Le minerai de Styrie rendra à l’Allemagne des services pour le moins aussi précieux. Sans doute, en apparence, l’apport est maigre. Les réserves de l’Erzherg contiennent, dit-on, 350 millions de tonnes contre, 3,7 milliards pour l’Allemagne, frontières anciennes. Seulement il y a une nuance d’ordre qualitatif. Le minerai allemand est pauvre, il titre de 28 à 33 % ; le minerai styrien est riche, non seulement en fer dont il titre 45 %, mais aussi en manganèse (3 %), si précieux pour la métallurgie. En 1937, l’extraction atteignait à peine 1,8 millions de tonnes, mais il sera facile de la pousser à 4 millions, ce qui vaut deux tiers de la production allemande de minerai pauvre de 9 millions de tonnes. Et du coup, le mariage du coke et du minerai est préparé. Il n’a jamais pu se contracter entre la Lorraine et la Westphalie, non seulement à cause de la frontière, mais aussi par suite du défaut d’une communication fluviale de « porte à porte ».

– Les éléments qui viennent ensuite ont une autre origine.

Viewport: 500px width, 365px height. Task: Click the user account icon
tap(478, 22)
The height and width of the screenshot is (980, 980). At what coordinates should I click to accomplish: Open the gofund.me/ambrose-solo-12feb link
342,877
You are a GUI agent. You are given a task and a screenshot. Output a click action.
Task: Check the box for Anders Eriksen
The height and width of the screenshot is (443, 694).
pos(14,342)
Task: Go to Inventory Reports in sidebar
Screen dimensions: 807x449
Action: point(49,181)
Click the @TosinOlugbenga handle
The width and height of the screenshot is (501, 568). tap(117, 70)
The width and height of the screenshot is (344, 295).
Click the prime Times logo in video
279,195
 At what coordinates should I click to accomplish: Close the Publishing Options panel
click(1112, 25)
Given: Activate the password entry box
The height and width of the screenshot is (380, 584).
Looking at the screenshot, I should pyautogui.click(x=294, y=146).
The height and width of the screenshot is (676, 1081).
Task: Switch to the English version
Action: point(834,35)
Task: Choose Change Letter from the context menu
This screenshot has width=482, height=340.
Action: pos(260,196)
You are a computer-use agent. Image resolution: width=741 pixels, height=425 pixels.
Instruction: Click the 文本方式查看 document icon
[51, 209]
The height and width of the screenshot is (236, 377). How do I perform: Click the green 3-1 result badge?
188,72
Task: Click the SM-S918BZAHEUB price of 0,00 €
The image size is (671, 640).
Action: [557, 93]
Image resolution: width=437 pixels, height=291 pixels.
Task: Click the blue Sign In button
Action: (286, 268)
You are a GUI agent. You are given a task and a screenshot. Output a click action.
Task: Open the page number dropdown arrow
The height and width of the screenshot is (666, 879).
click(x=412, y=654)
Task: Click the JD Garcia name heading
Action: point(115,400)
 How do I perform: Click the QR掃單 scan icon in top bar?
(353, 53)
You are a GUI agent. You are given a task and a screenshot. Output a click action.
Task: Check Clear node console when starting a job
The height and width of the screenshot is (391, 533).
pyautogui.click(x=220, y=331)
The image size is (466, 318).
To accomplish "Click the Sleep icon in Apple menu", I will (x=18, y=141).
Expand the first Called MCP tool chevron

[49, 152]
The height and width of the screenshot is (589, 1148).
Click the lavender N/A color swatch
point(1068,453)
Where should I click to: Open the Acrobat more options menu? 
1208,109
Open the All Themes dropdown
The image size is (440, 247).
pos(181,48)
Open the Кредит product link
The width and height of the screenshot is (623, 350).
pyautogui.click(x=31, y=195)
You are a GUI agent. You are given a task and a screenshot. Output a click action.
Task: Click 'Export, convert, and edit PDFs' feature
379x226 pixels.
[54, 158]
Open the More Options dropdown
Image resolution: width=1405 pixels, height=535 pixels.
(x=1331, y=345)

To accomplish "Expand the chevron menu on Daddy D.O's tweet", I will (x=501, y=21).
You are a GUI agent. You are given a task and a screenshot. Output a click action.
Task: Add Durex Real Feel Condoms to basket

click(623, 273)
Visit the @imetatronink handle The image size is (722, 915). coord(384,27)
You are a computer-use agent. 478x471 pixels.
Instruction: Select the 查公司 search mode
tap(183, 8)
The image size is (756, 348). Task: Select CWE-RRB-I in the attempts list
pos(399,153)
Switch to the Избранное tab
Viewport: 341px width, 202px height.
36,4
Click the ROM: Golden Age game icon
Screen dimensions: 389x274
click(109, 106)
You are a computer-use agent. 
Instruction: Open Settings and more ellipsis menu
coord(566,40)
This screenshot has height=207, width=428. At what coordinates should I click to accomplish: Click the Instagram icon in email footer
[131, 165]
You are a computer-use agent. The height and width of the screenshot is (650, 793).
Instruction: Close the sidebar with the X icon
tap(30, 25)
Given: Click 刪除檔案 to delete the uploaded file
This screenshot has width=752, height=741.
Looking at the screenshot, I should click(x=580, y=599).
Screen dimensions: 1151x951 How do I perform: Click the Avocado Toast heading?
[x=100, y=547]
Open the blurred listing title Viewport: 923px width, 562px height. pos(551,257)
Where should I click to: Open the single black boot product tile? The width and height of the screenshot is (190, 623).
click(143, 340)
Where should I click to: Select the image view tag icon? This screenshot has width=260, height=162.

D’ici quelques années, le canal Rhin-Mein-Danube sera achevé et l’échange du combustible avec le minerai sera fait dans les conditions les plus économiques. Dès maintenant, une usine majestueuse se dressera sur cette voie d’eau. Les Hermann-Goering-Werke qui ont un pied en Allemagne, dans le Salzgittergebiet, sous forme d’une aciérie à un million de tonnes, viennent de poser l’autre à Linz, au confluent de l’Enns qui la mettra en communication fluviale avec la Styrie (mines de fer), et du Danube bientôt relié au Rhin. Et voilà sauvée l’entreprise d’intérêt public qui, avant 1′ Anschluss, s’était engagée dans une impasse ! On ne savait pas si en Allemagne on trouverait assez de minerai ; on savait par contre que l’exploitation coûterait en toute hypothèse très cher, qu’il ne suffirait pas de creuser des puits mais qu’il fallait construire en plus des hauts fourneaux sur le carreau de la mine, puisque le minerai pauvre ne supporte pas le transport ; il fallait prévoir aussi des lignes de chemin de fer pour rendre accessibles au marché les usines situées dans une région éloignée des grandes artères.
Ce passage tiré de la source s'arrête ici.